Construction of the Hongjiadu and Yinzidu hydropower stations, and the expansion of the Wujiangdu Hydropower Station started Wednesday on the Wujiang River, in southwest China's Guizhou Province.
The projects are among the first group of China's massive west-east electricity transmission project, marking the beginning of the development of the western region.
Wujiang River is the biggest tributary on the southern bank of the Yangtze River, the longest river in China.
The three projects have a combined power capacity of 1.49 million kilowatts and involve an investment of 7.3 billion yuan。
At the same time,construction of three electricity transmission lines and a thermal power station in Yunnan also started.
The seven projects, covering Yunnan, Guizhou and Hubei provinces, Guangxi Zhuang Autonomous Region and Chongqing Municipality, will form the south route of the west-east electricity transmission project, sending electricity to the south China power grid.
The north route will transmit electricity through the Inner Mongolia Autonomous region and Shaanxi Province to the north China power grid, and the third route will travel through Sichuan and other provinces sending electricity to the central China and east China power grids.
Guizhou has water energy resources of 16.4 million kilowatts and perspective coal reserves of 240 billion tons, with an expected installed capacity of 40 million kilowatts.
Construction of the three power station projects will help raise Guizhou's total installed capacity to 13 million kilowatts by the end of 2005 from the current 6 million kilowatts.

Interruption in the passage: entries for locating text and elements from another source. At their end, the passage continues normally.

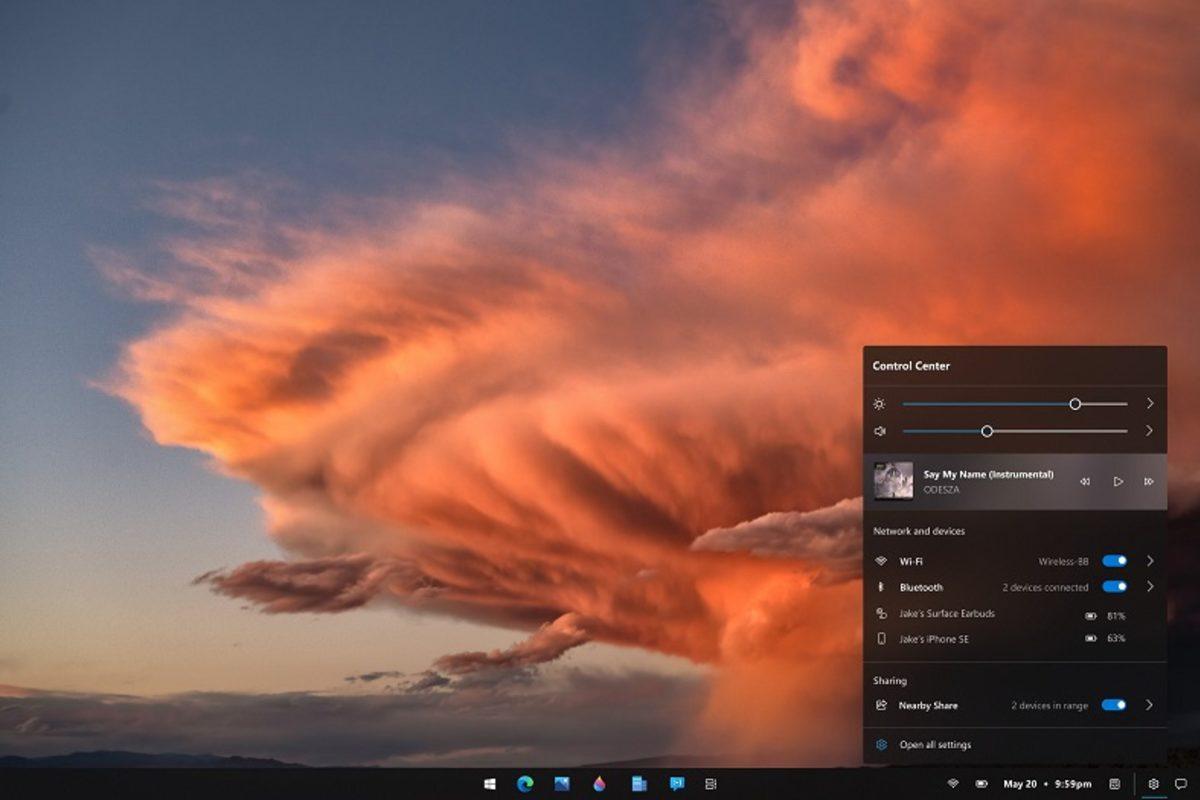The image size is (1200, 800).
Task: Expand the Wi-Fi network list chevron
Action: pos(1150,559)
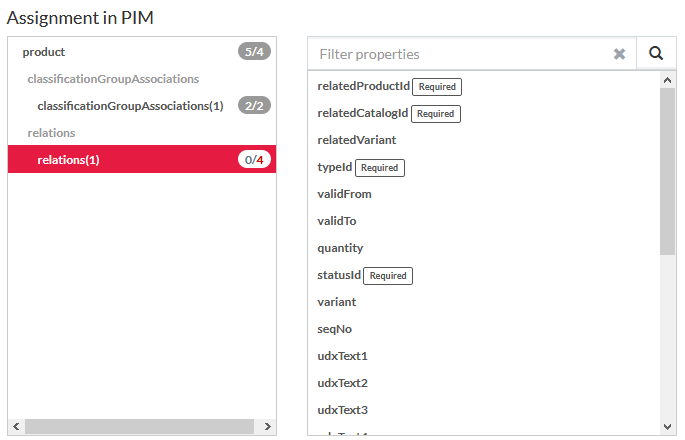Choose the typeId required property
Viewport: 685px width, 440px height.
335,167
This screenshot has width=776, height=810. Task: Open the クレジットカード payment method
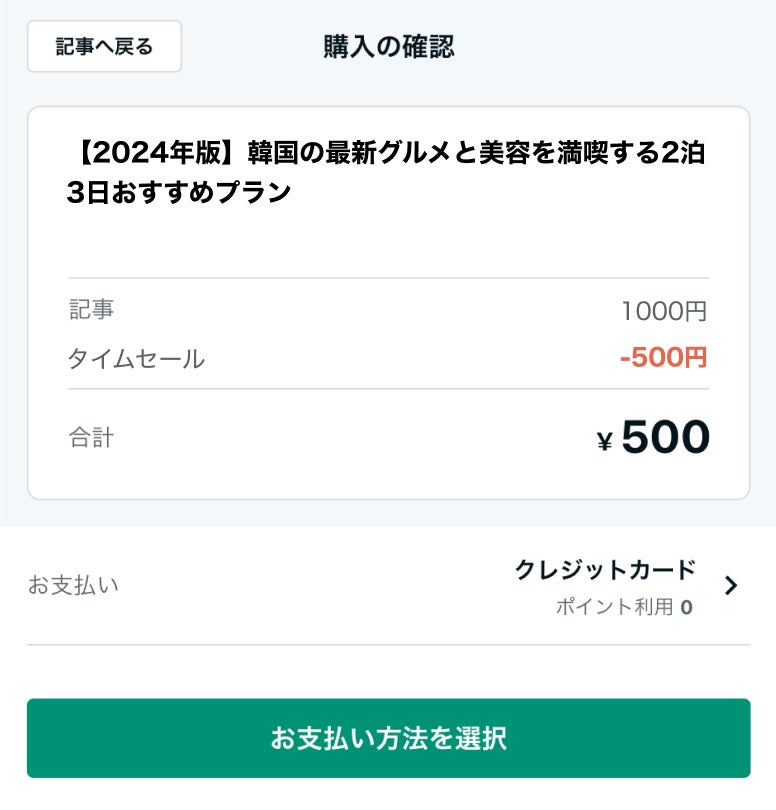click(604, 570)

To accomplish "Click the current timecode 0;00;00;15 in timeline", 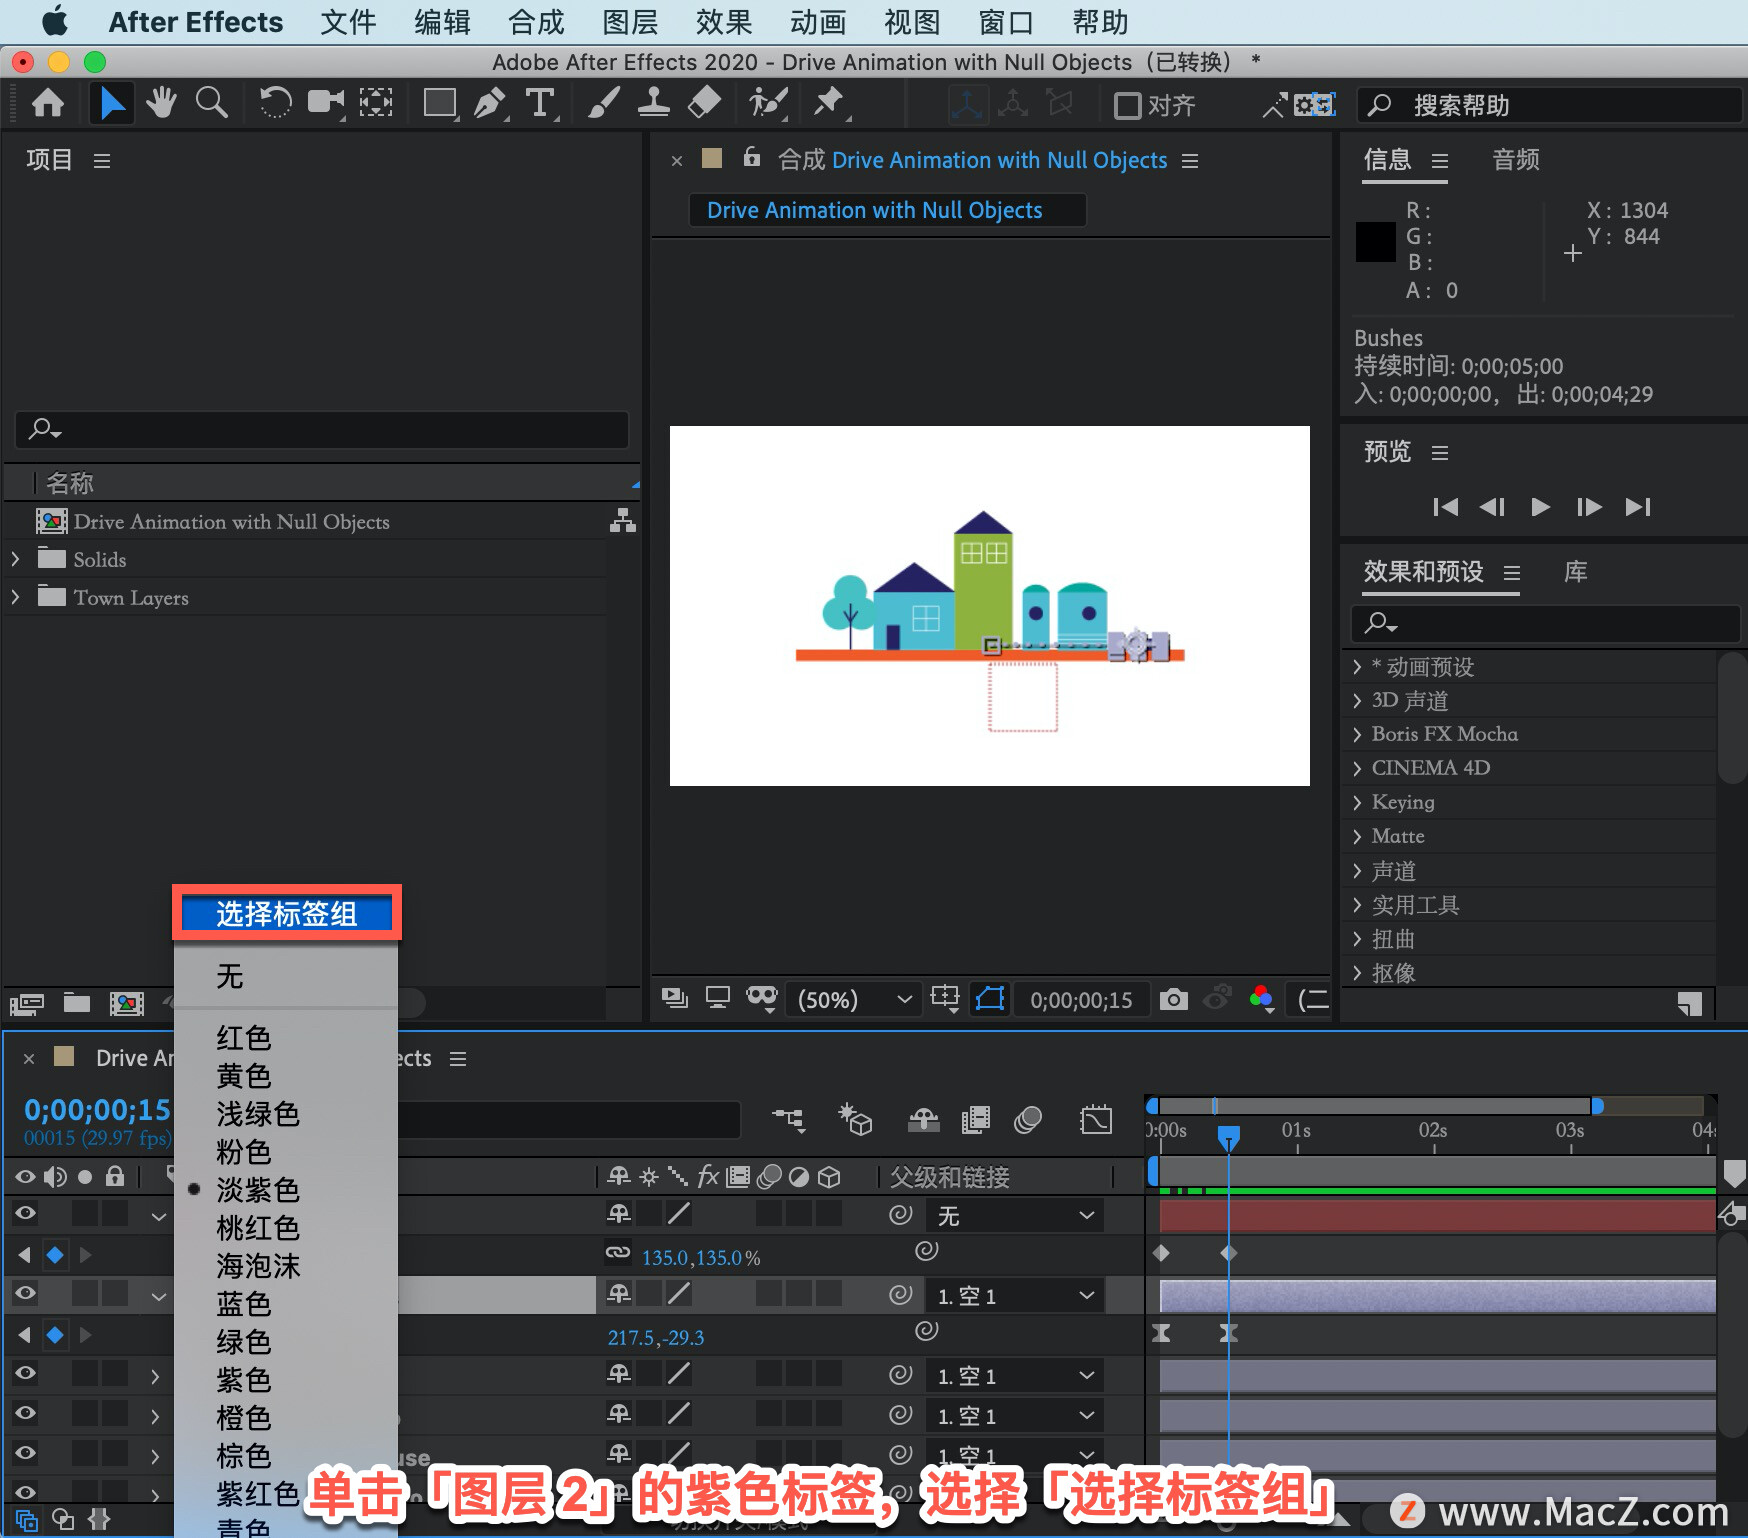I will click(98, 1110).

According to an agreement between Guizhou and Guangdong provinces, Guizhou will start sending electricity to Guangdong in 2003, and by 2005, Guizhou will transmit 3-4 million kilowatts of electricity to Guangdong annually.
The west-east electricity transmission project refers to the fact that China is developing the rich power resources in the western region and sending electricity to Guangdong, Jiangsu and Zhejiang provinces, Shanghai, Beijing, Tianjin and other places which are in short supply of electricity.
China is the country having richest water energy resources in the world. It has an exploitable installed capacity of 378 million kilowatts and an annual production capacity of 192 million kilowatt-hours. Ninety percent of the potential power resources are in China's southwest,central and northwest regions.
By the end of 1999, the total installed capacity of China's hydropower stations was 73 million kilowatts, accounting for 19 percent of the national total water energy resources.
Furthermore, China's coal reserves are mainly concentrated in Shanxi and Shaanxi provinces and the western part of the Inner Mongolia Autonomous Region. However, seven provinces and municipalities including Beijing, Shanghai and Guangdong account for more than 40 percent of the national total power consumption.